Autor: Cabellos, Carmelo . 
 El debate político, al rojo vivo.. 
 El reto para el Gobierno y el PSOE     
 
 Diario 16.    22/05/1980.  Página: 4. Páginas: 1. Párrafos: 6. 

Un reto para el Gobierno y el PSOE

Carmelo Cabellos

La más grave de las propuestas político-parlamentarias, la moción de censura

contra el Gobierno, está en marcha. Los socialistas, en la propuesta presentada

ayer en el debate parlamentario por Felipe González, han quemado el último

cartucho contra el Gobierno porque consideran que la situación ha llegado a

límites intolerables.

La presentación de la moción de censura, como reconoció ayer el propio

presidente Suárez, cambió completamente las tornas del debate y creó un nuevo

emplazamiento hasta el próximo martes, fecha en la que tendrá lugar el debate de

censura al Gobierno y de la propuesta de sustitución de Suárez por Felipe

González.

Los socialistas pretenden llevar a la opinión pública española un gesto de

saneamiento moral, al decir de uno de sus destacados líderes. Pretenden que esta

situación sirva de revulsivo para cambiar las cosas. Tan es así que no pretenden

que la moción tenga éxito y, por tanto, colocar a Felipe González en la Moncloa.

Según fuentes de crédito, no habría una operación de rompimiento de la UCD,

aunque esa amenaza planeó ayer por los pasillos de las Cortes.

El Gobierno, tras el cambio de situación reconvertido por el PSOE, se mostró con

una densa preocupación. Al menos esa fue la sensación que me dieron algunos

destacados miembros del Gabinete.

La cuestión fundamental, ahora, no es la posibilidad de que la moción de censura

prospere, puesto que la matemática parlamentaria no ofrece posibilidades de

éxito, dada la imposibilidad política de formar un Gobierno con una coalición de

socialistas, comunistas y aliancistas.

El problema es más bien qué acuerdos o pactos serán necesarios alcanzar, por el

Gobierno, con el grupo de Fraga. El líder derechista insistió en su tesis de

formar una mayoría amplia al modo de las existentes en Portugal, Francia e

Inglaterra. Esto sólo tiene traducción en una coalición UCD-CD, que contaría con

la mayoría absoluta y práctica en el Congreso.

Pero esta alternativa es prácticamente impresentable para el actual Gobierno.

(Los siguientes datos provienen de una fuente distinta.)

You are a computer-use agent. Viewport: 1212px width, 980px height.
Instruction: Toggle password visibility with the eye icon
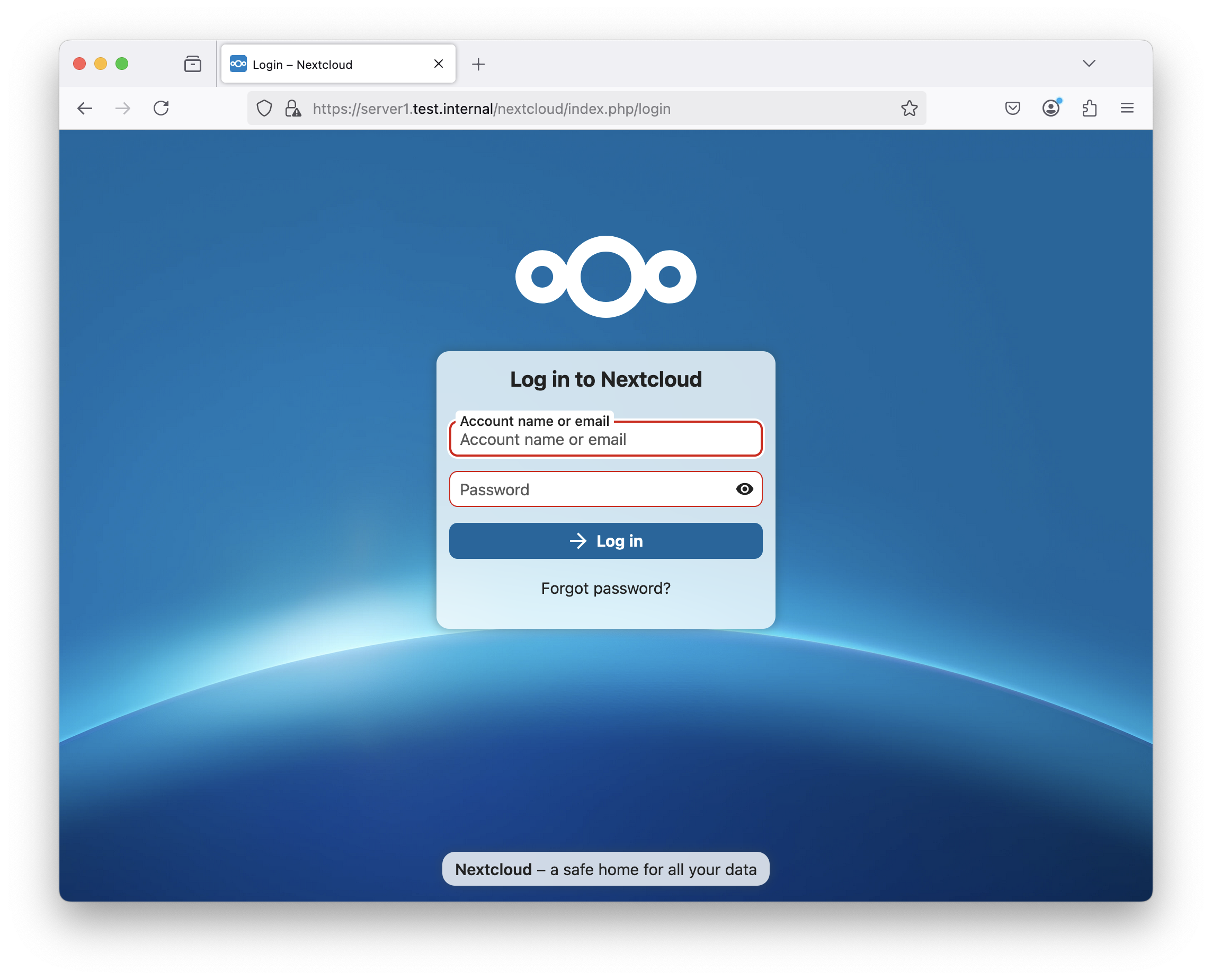(x=744, y=489)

Por otra parte, la idea vieja y permanente renovada de una coalición con

nacionalistas vascos y catalanes, sigue siendo complicada. Y más ahora, cuando

el Gobierno tiene pendiente una negociación difícil con el PNV y cuando el

replanteamiento del tema autonómico hecho por Suárez el martes, ofrece algunas

dificultades para su aceptación por los nacionalistas.